Task statement → Render the listing from its first line up to and including the line containing "The width and height of the screenshot is (1397, 868)." as a JSON list of strings, one string per line, with blank lines left out.

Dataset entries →
* * *
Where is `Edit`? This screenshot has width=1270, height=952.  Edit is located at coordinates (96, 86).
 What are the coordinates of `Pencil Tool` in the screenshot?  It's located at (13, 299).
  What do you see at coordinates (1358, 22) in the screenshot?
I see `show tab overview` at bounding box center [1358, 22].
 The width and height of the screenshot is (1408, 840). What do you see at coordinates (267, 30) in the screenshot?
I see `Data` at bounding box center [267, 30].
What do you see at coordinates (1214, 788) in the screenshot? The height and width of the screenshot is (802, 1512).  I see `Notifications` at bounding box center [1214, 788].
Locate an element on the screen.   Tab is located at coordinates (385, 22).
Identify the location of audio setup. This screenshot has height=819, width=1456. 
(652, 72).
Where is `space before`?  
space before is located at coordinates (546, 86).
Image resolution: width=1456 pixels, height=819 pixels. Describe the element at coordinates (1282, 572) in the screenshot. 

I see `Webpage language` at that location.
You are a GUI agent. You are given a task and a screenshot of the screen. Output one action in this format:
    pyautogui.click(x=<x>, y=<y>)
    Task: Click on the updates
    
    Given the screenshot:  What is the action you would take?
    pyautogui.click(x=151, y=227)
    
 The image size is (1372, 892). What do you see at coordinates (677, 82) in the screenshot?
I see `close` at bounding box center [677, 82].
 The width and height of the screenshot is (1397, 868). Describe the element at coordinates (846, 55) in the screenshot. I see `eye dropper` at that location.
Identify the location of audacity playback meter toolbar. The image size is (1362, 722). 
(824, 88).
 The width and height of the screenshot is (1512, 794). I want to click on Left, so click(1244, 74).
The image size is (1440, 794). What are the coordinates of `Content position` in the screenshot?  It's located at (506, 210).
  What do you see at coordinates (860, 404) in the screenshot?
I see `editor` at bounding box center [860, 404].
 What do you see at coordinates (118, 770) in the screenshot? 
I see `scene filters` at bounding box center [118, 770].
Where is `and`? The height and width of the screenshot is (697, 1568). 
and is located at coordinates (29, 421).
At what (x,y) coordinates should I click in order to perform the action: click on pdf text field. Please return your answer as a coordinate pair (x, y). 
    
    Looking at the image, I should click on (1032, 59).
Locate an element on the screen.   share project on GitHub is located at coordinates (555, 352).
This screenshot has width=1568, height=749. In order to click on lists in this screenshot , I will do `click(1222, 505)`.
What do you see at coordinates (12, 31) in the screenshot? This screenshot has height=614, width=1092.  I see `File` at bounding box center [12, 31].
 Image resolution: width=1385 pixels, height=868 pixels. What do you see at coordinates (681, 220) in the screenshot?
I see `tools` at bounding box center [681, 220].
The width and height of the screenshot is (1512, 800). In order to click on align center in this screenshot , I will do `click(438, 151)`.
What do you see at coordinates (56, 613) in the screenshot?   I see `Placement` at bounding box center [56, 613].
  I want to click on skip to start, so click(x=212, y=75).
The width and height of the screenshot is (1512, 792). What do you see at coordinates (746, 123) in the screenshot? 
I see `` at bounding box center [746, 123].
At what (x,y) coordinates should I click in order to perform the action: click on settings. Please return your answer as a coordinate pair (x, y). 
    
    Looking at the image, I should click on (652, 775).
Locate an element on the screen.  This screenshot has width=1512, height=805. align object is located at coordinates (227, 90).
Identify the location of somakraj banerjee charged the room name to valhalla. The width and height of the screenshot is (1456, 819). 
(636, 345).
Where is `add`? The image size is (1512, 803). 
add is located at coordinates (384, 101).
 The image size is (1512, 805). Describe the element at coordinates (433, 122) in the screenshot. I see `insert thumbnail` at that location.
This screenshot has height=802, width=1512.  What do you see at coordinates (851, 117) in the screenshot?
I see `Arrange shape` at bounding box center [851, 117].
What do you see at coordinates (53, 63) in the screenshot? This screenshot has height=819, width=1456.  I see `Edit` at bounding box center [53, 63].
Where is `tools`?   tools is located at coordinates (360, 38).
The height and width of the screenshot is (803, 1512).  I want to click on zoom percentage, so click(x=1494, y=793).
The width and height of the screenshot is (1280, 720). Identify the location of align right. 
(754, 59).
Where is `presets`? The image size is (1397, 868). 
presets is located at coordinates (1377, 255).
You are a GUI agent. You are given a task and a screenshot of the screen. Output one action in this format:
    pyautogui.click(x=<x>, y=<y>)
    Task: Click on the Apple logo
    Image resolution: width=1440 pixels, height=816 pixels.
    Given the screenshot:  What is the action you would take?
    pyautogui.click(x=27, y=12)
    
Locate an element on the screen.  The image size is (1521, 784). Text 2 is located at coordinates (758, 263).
* * *
Result →
[
  "Where is `Edit`? This screenshot has width=1270, height=952.  Edit is located at coordinates (96, 86).",
  " What are the coordinates of `Pencil Tool` in the screenshot?  It's located at (13, 299).",
  "  What do you see at coordinates (1358, 22) in the screenshot?",
  "I see `show tab overview` at bounding box center [1358, 22].",
  " The width and height of the screenshot is (1408, 840). What do you see at coordinates (267, 30) in the screenshot?",
  "I see `Data` at bounding box center [267, 30].",
  "What do you see at coordinates (1214, 788) in the screenshot? The height and width of the screenshot is (802, 1512).  I see `Notifications` at bounding box center [1214, 788].",
  "Locate an element on the screen.   Tab is located at coordinates (385, 22).",
  "Identify the location of audio setup. This screenshot has height=819, width=1456. ",
  "(652, 72).",
  "Where is `space before`?  ",
  "space before is located at coordinates (546, 86).",
  "Image resolution: width=1456 pixels, height=819 pixels. Describe the element at coordinates (1282, 572) in the screenshot. ",
  "I see `Webpage language` at that location.",
  "You are a GUI agent. You are given a task and a screenshot of the screen. Output one action in this format:",
  "    pyautogui.click(x=<x>, y=<y>)",
  "    Task: Click on the updates",
  "    Given the screenshot:  What is the action you would take?",
  "    pyautogui.click(x=151, y=227)",
  " The image size is (1372, 892). What do you see at coordinates (677, 82) in the screenshot?",
  "I see `close` at bounding box center [677, 82].",
  " The width and height of the screenshot is (1397, 868). Describe the element at coordinates (846, 55) in the screenshot. I see `eye dropper` at that location."
]